Cette couche de plâtre qui contenait le pollen de citron remontait à l’ère perse, lorsque les Juifs étaient revenus de leur exil de Babylone, en l’an 538 avant l’ère commune. Selon l’article de Haaretz, en plus de la culture du citron, « le jardin de Ramat Rachel est également le premier endroit dans le pays à montrer des preuves de la culture de la myrte et du saule – deux espèces de plus sur les quatre qui sont utilisées dans les rituels de Souccot » (La quatrième espèce mentionnée dans le Lévitique 23:40 est le lulav, ou feuille de palmier.)
En contraste, selon l’étude, les toutes premières preuves archéo-botaniques découvertes à l’ouest de la méditerranée remontent à Pompeii, dans un contexte qui remonte aux troisième et deuxième siècles avant l’ère commune, où plusieurs semences minéralisées du Citrus medica [citron] ont été trouvées ». Les semences, toutefois, n’offrent pas une preuve directe de culture, a écrit Langgut. Cette dernière ne peut être prouvée qu’après la période romaine – qui date d’il y a plusieurs centaines d’années après le jardin royal perse de Jérusalem.
Depuis les contreforts des Himalayas
Pour dater de manière exacte l’arrivée de citrons en terre sainte, Langgut a examiné les restes botaniques de charbon, de semences et autres reliquats fruitiers. Elle s’est également penchée sur la philologie, des textes anciens (dont les « Antiquités Judaïques » écrit au premier siècle de l’ère commune par Flavius Josèphe), des pièces de monnaie (telles que celles frappées durant la révolte de Bar Kochba en 132-136 de l’ère commune), des oeuvres d’art et des objets fabriqués.
Dans un récent article du journal American Society for Horticultural Science, « la route du citron révélée : De l’Asie du sud-est à la méditerranée », Langgut détaille ses découvertes et écrit que les origines et la domestication de ce fruit remontent depuis le nord-est de l’Inde et le nord de l’Asie du sud-est jusqu’aux contreforts orientaux de l’Himalaya.
« Mes trouvailles révèlent que les premiers fruits de citronnier à arriver en Méditerranée, l’agrume et le citron, étaient utilisés comme des produits d’élite (ils étaient communs dans les jardins importants dans l’antiquité) tandis que tous les autres fruits à base d’agrumes se sont probablement davantage répandus plus d’un millénaire plus tard et pour des raisons économiques », dit Langgut.
« L’orange amère, le citron vert et le pamplemousse sont arrivés en Occident via les musulmans, très probablement par la Sicile et la péninsule ibérique, à partir du 10e siècle de l’ère commune », ajoute Langgut.
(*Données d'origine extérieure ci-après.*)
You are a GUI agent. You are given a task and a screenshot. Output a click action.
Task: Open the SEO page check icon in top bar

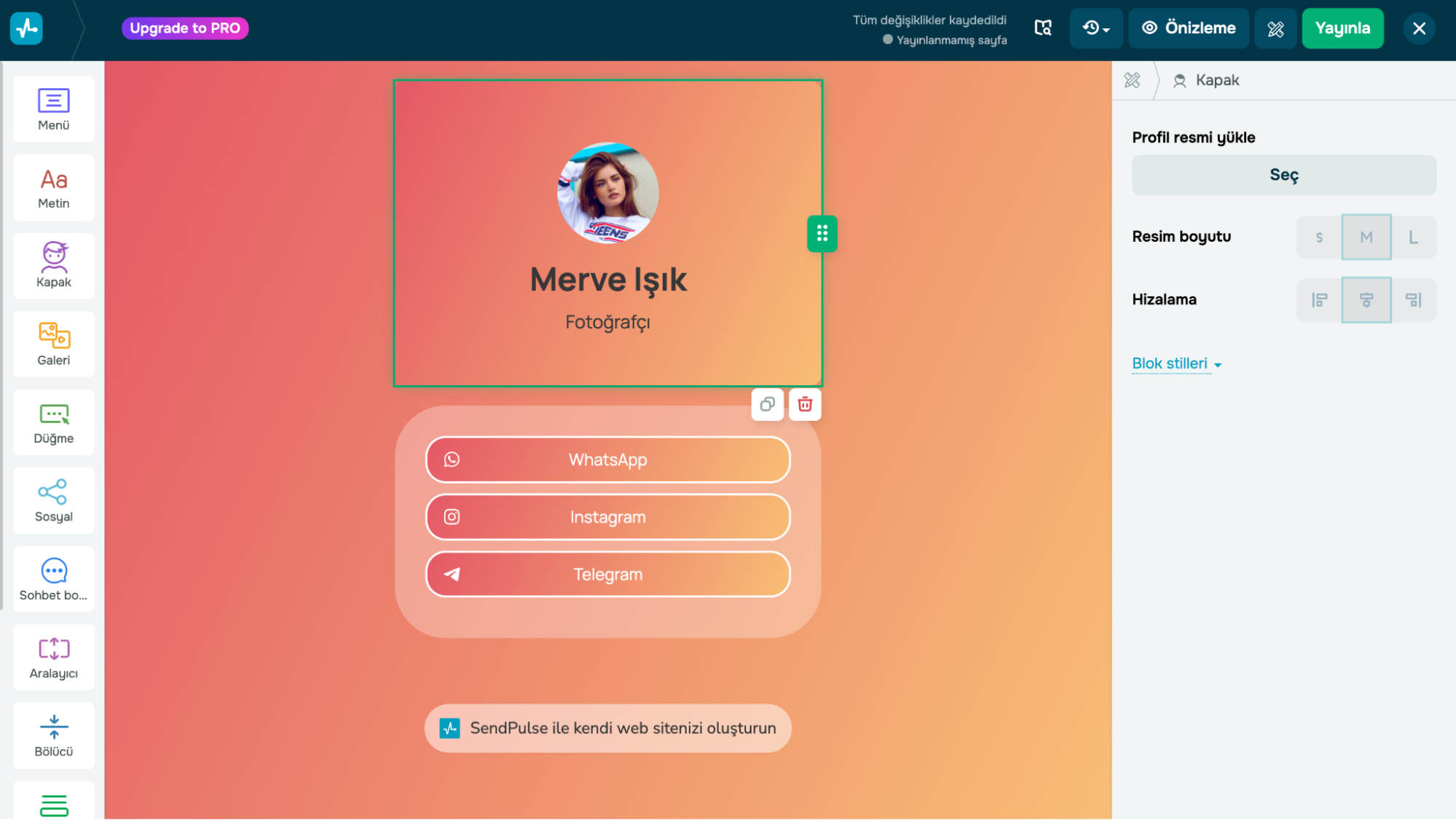click(x=1042, y=28)
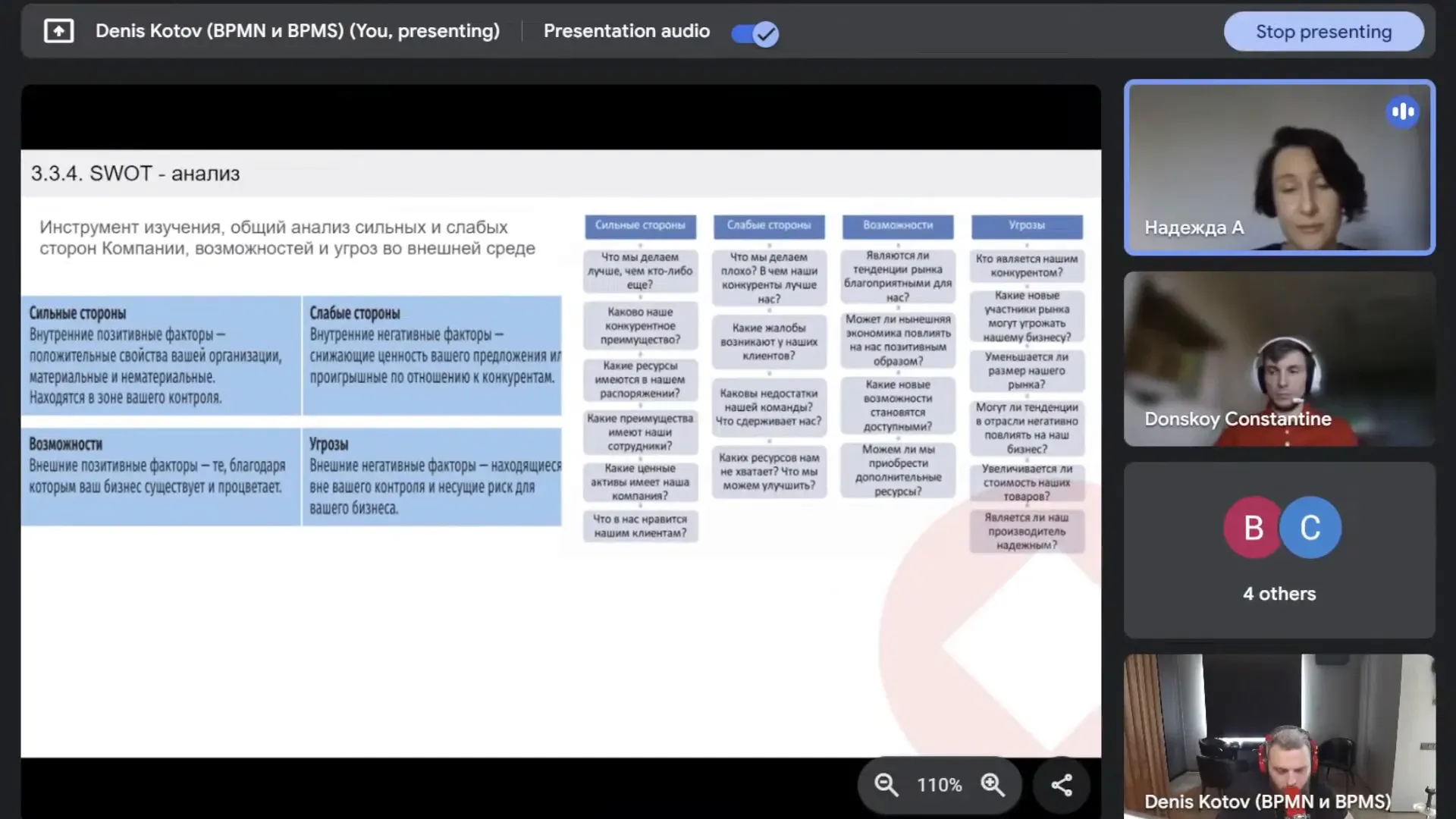The image size is (1456, 819).
Task: Click the Угрозы column header
Action: coord(1027,225)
Selon l’étude, le nom hébreu du citron est une forte indication de ses racines : L’etrog, en hébreu, est similaire au « torange » en Hindi. Plus proche encore, le « toronge », en perse, devenu plus tard « l’etronge ».
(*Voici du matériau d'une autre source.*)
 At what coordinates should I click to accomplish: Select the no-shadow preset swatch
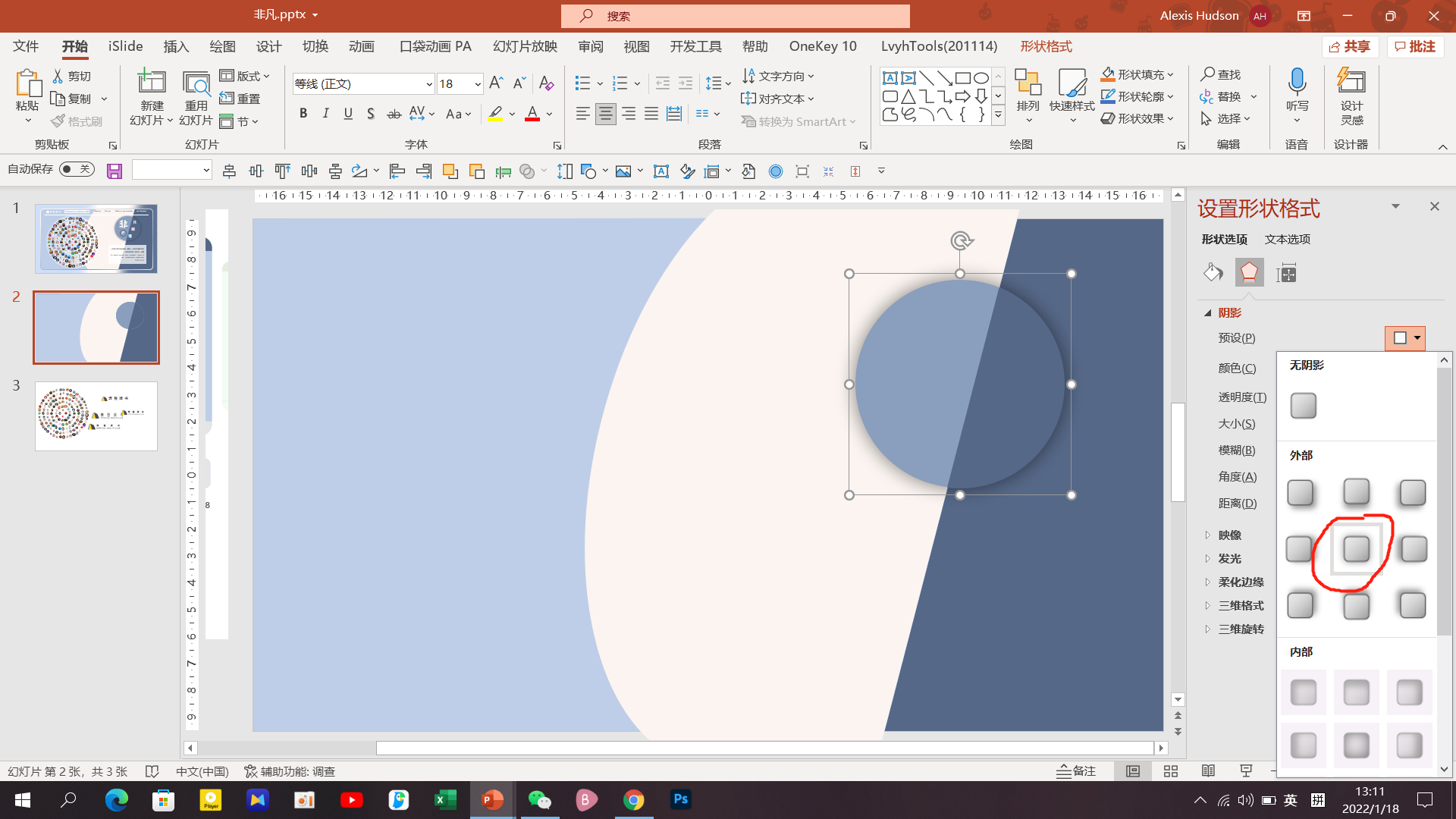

Le fruit est également présent dans l’art ancien et dans la littérature. Selon l’étude, « il apparaît que le citron était considéré comme un bien précieux depuis les temps anciens en raison de ses capacités thérapeutiques, de son usage symbolique et de son odeur plaisante d’un côté et de sa rareté de l’autre, ce qui fait que le citron a été probablement rendu connu par sa réputation dans la région à travers l’antiquité ».
En raison de son caractère non-comestible, avec pourtant une longue durée de vie, Langgut suppose qu’il était utilisé dans l’antiquité comme un « produit commercial d’élite sur de longues distances ».
Pour ceux qui s’intéressent aux prix contemporains du citron – qui peuvent atteindre des centaines de dollars en amont de la fête de Souccot – cette idée d’un produit d’élite et non comestible reste vraie. Pour les Juifs du mouvement habad touchés par la crise de la récolte du citron de Calabre, les prix seront probablement dignes d’un trésor perse ancien.